Out of 12 cities analyzed, only two passed the people's vote: Padua (thanks to its well-working tram railways) and Turin's subway. The rest of the cities -- including Rome, Venice and Milan -- proved below the minimum standards of client satisfaction.

What mainly ails Italians is the non-punctuality and infrequency of the public transport services: buses that jump rides making commuters get late to office, metros that mysteriously break down for some mechanical problems and trains that are far too slow to cover distances.

Even Venice's water boats were negatively judged by the residents.

In the Sicilian town of Catania, for example, buses have an average delay of 23 minutes per ride. On the other hand small cities, like Cagliari in the island-region of Sardinia, tend to have more efficient transports, favored by their limited population and dimensions.

The Altroconsumo association has repeatedly criticized Italy's transportation system, launching a campaign aimed at spreading awareness on commuters' rights and on the need of increasing sustainable mobility through targeted investments in critical infrastructures, including urban parking areas where commuters can leave their cars and jump on trains.

According to Altroconsumo, Italy lags behind Europe in favoring sustainable mobility.

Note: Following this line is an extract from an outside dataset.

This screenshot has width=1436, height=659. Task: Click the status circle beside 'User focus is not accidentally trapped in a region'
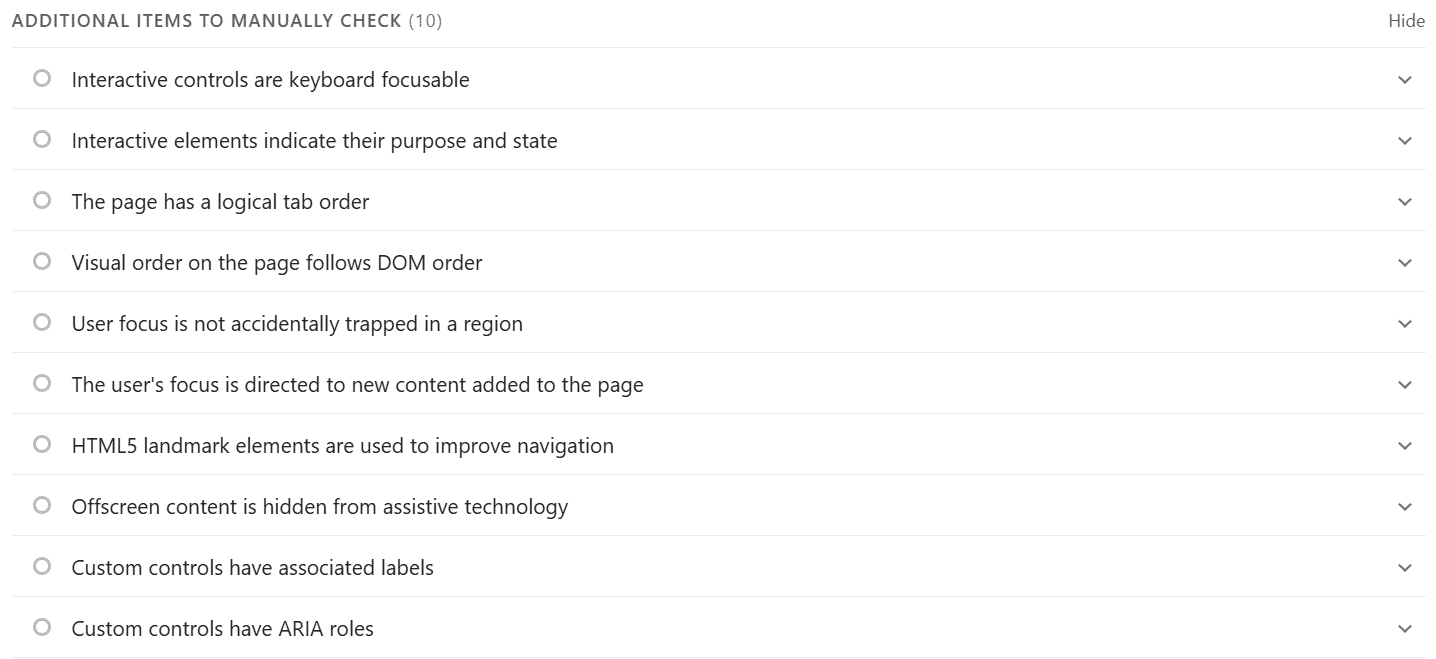[41, 321]
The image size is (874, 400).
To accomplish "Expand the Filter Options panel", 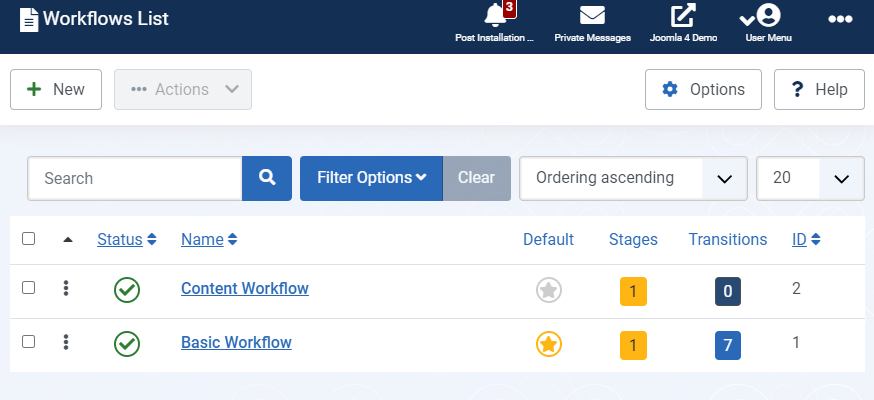I will point(371,178).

Averagely, just 11 percent of Italians choose public transports to move around, compared to 67 percent in Barcelona and 63 percent in Paris.

The trouble, however, observed the report, does not only lie in the absence of infrastructures.

Italians also lack "the culture of leaving at home the car and taking the bus, or rather walk," both for little care of the environment and for a general attitude of laziness, said Altronconsumo.